[Stored items]
++++++
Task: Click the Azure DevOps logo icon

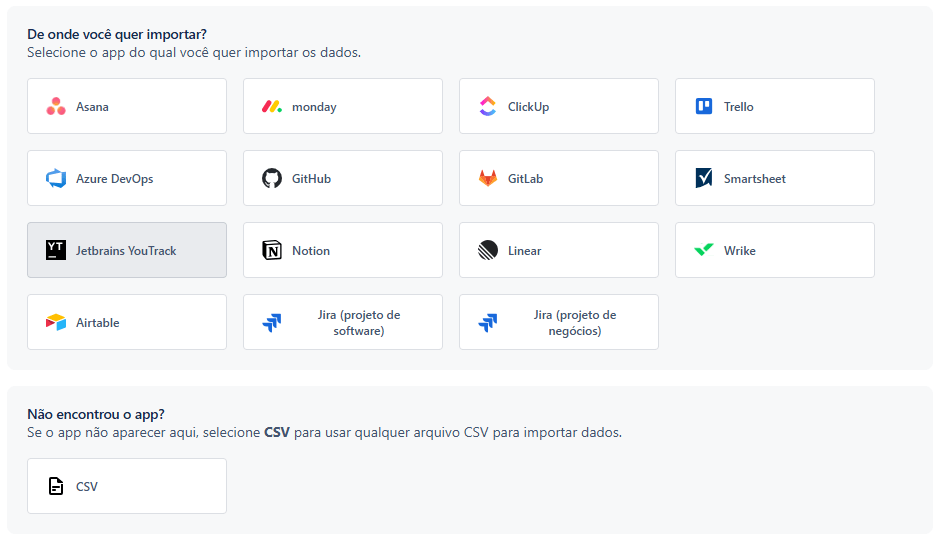Action: pos(56,179)
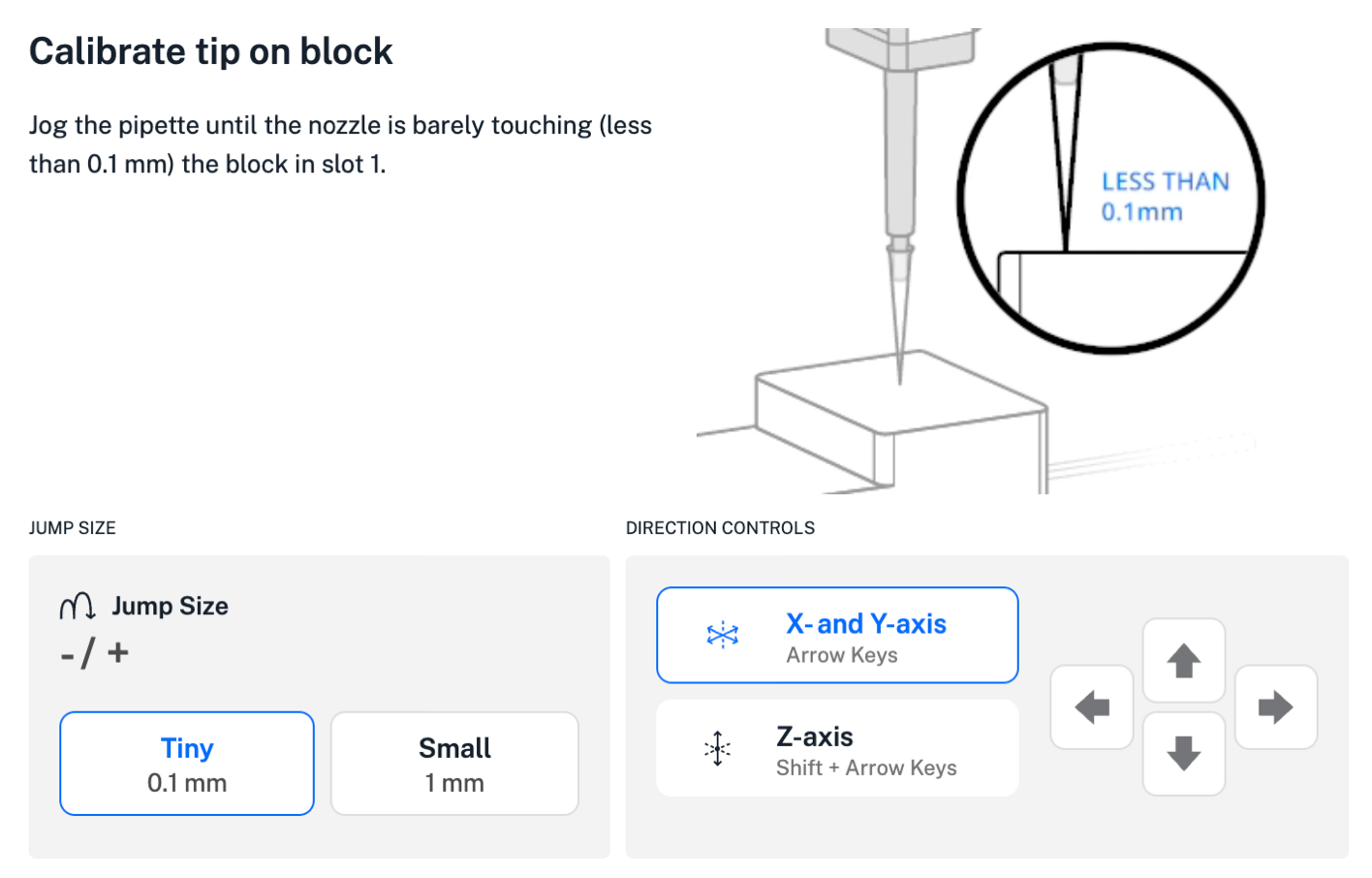Click the magnified circle illustration
The height and width of the screenshot is (878, 1372).
pyautogui.click(x=1109, y=199)
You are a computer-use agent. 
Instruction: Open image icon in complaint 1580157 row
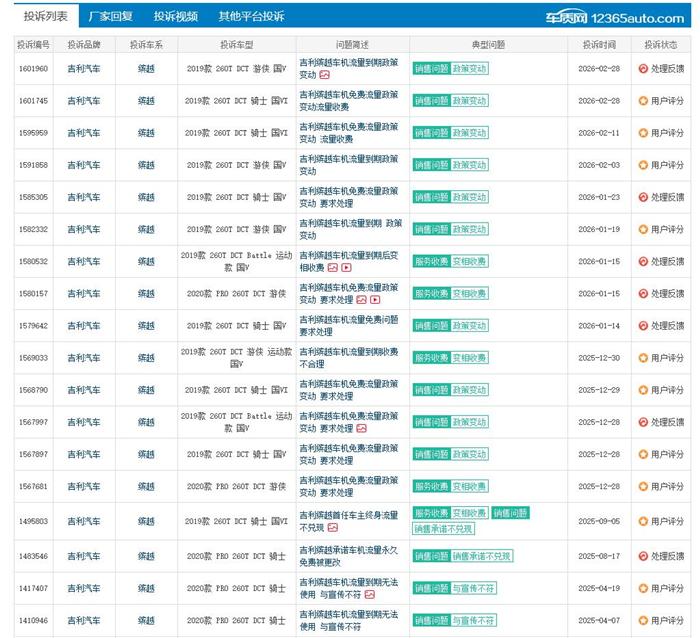coord(361,300)
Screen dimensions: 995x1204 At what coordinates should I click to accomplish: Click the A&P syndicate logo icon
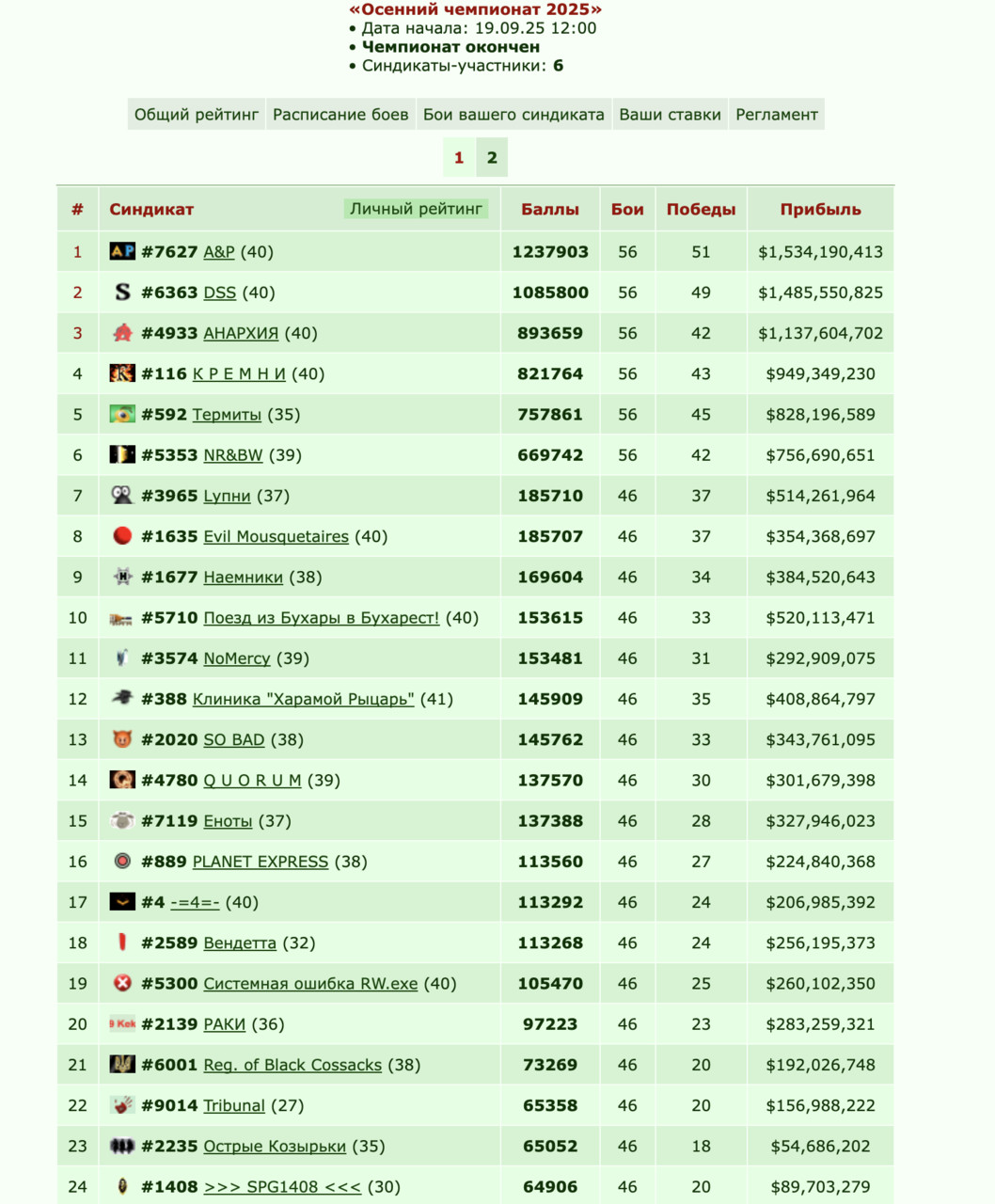click(122, 251)
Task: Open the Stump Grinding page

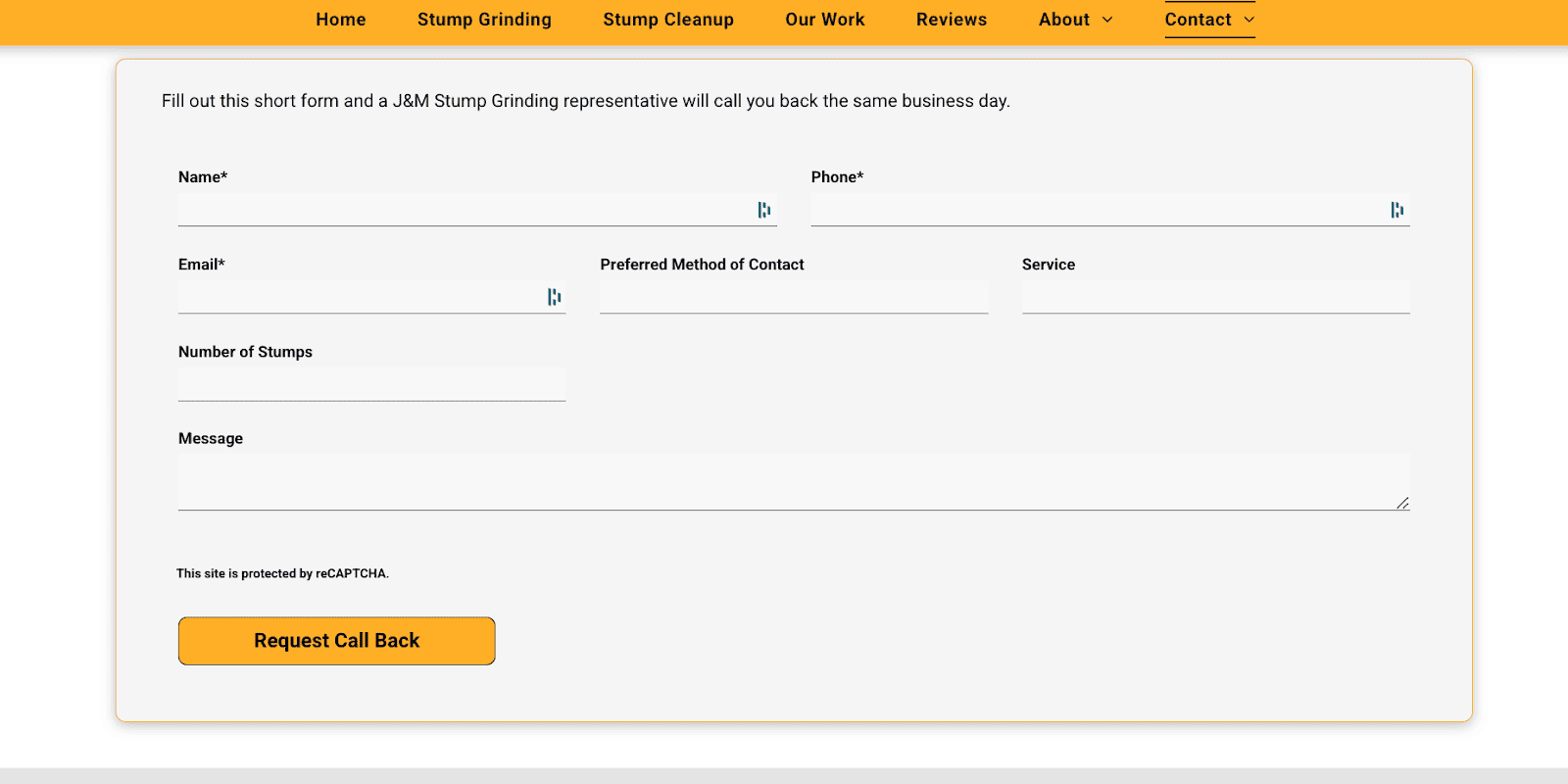Action: click(x=484, y=20)
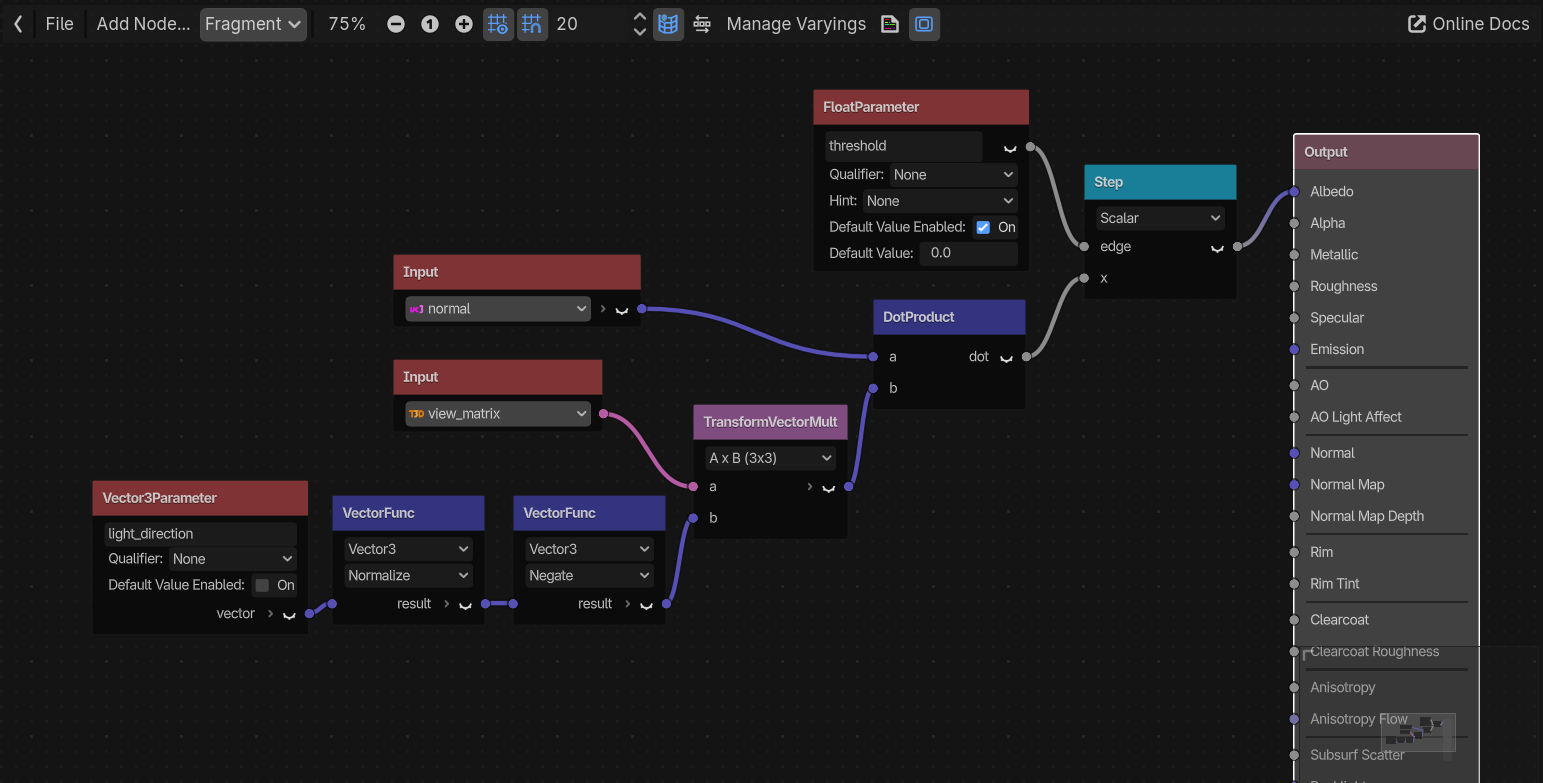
++++++
▸ **WHAT YOU ARE ASKED TO DO**: Exact copies of the entries above are needed, with every picture removed.

▸ **ANSWER TO THIS TASK**:
Task: Click the Azure DevOps logo icon

Action: pos(56,179)
Click the magnified circle illustration
The height and width of the screenshot is (878, 1372).
pyautogui.click(x=1109, y=199)
You are a computer-use agent. 
Instruction: Open image icon in complaint 1580157 row
coord(361,300)
Screen dimensions: 995x1204 At what coordinates should I click to accomplish: Click the A&P syndicate logo icon
click(122, 251)
Task: Open the Stump Grinding page

Action: click(x=484, y=20)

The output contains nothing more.